Induced release of acetylcholine from guinea pig ileum longitudinal muscle-myenteric plexus by anatoxin-a.

Anatoxin-a (ANTX), a nicotinic agonist, has been shown to induce contraction of guinea pig ileum, which was abrogated by the muscarinic antagonist atropine and the nicotinic antagonists tubocurarine and hexamethonium. We showed here that the ganglionic nicotinic antagonist mecamylamine was a better inhibitor of the contraction of ileum induced by ANTX. The sodium channel blocker tetrodotoxin also abolished ANTX-induced contraction. In contrast, alpha-bungarotoxin, the muscle type nicotinic receptor blocker, had no effect on ANTX-induced contraction of guinea pig ileum.

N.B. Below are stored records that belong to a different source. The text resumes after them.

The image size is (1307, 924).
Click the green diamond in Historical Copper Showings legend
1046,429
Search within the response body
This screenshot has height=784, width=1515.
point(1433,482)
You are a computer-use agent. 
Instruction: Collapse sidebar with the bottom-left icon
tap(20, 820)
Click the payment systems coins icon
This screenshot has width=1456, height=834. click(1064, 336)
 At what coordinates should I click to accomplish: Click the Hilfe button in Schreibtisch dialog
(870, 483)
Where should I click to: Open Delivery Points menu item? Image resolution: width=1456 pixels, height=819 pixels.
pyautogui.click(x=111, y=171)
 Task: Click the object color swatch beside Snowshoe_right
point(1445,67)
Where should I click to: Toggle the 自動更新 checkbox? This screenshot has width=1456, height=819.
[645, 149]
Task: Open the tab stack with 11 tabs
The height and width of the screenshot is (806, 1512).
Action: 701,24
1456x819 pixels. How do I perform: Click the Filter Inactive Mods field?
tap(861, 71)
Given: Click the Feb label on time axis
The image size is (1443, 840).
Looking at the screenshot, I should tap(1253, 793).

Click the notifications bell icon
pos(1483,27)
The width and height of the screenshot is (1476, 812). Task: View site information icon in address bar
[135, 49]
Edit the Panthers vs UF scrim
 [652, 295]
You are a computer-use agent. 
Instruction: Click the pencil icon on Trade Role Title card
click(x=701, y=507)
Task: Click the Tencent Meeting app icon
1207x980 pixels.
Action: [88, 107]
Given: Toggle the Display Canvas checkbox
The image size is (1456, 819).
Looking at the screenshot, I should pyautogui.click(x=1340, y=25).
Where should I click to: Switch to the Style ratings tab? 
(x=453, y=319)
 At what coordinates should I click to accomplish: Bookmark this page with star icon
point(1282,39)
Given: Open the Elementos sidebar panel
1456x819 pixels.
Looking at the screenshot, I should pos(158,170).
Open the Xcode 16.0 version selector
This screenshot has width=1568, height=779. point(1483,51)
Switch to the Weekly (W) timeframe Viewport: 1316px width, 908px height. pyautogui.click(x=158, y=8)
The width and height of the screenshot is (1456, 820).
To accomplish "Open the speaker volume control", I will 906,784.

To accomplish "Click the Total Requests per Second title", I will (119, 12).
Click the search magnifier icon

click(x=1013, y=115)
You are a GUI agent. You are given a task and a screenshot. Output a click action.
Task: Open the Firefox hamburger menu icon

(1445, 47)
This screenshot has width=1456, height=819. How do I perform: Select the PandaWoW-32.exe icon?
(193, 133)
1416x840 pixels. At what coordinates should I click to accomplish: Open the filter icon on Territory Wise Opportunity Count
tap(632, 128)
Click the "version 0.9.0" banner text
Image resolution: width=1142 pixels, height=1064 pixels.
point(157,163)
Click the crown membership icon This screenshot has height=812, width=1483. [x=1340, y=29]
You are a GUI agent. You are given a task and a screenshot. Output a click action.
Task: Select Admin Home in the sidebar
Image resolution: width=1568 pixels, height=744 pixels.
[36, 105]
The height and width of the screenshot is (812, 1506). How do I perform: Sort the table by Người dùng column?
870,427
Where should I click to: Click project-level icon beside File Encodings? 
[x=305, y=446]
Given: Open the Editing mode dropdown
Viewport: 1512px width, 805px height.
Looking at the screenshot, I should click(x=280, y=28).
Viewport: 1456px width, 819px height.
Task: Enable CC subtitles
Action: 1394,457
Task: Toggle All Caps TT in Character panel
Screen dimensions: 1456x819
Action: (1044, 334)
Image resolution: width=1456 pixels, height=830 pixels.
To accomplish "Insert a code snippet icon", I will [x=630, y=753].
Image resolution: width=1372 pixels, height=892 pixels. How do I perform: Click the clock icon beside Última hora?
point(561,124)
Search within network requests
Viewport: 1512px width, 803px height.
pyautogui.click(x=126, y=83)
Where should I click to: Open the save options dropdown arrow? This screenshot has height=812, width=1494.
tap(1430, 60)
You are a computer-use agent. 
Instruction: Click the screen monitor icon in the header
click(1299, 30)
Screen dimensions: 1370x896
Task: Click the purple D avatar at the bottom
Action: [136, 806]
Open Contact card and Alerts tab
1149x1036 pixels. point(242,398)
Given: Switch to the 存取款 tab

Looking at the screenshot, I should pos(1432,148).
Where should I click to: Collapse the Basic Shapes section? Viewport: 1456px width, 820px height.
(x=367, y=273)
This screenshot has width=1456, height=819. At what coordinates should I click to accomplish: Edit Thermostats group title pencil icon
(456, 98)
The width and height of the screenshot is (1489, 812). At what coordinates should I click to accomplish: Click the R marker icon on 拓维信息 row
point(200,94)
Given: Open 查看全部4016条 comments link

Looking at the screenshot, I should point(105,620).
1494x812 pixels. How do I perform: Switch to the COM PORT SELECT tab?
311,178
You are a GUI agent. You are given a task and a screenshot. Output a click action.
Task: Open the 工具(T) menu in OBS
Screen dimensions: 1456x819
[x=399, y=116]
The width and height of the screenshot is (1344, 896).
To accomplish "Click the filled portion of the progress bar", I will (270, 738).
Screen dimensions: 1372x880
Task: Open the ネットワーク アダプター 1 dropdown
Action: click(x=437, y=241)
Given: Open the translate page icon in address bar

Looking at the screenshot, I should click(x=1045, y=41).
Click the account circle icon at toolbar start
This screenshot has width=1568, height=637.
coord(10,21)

Longitudinal muscle-myenteric plexus prepared from guinea pig ileum, labeled with [3H]choline and then incubated with ANTX was shown for the first time to release [3H]acetylcholine (ACh) in a dose-dependent manner. Pretreatment of longitudinal muscle-myenteric plexus with tubocurarine, hexamethonium or mecamylamine blocked ANTX-induced release of [3H]ACh. In contrast, atropine was without effect. Mecamylamine was the most potent antagonist. As observed in ileum contraction, tetrodotoxin completely and potently blocked the release of [3H]ACh induced by ANTX. Neither alpha-bungarotoxin nor the neuromuscular junction blockers conotoxin G1 or M1 could inhibit the [3H]ACh release. Taken together, these results suggested that ANTX activated nicotinic receptors on ganglionic interneurons to trigger a release of ACh, which next stimulated muscarinic receptors and induced ileum contraction.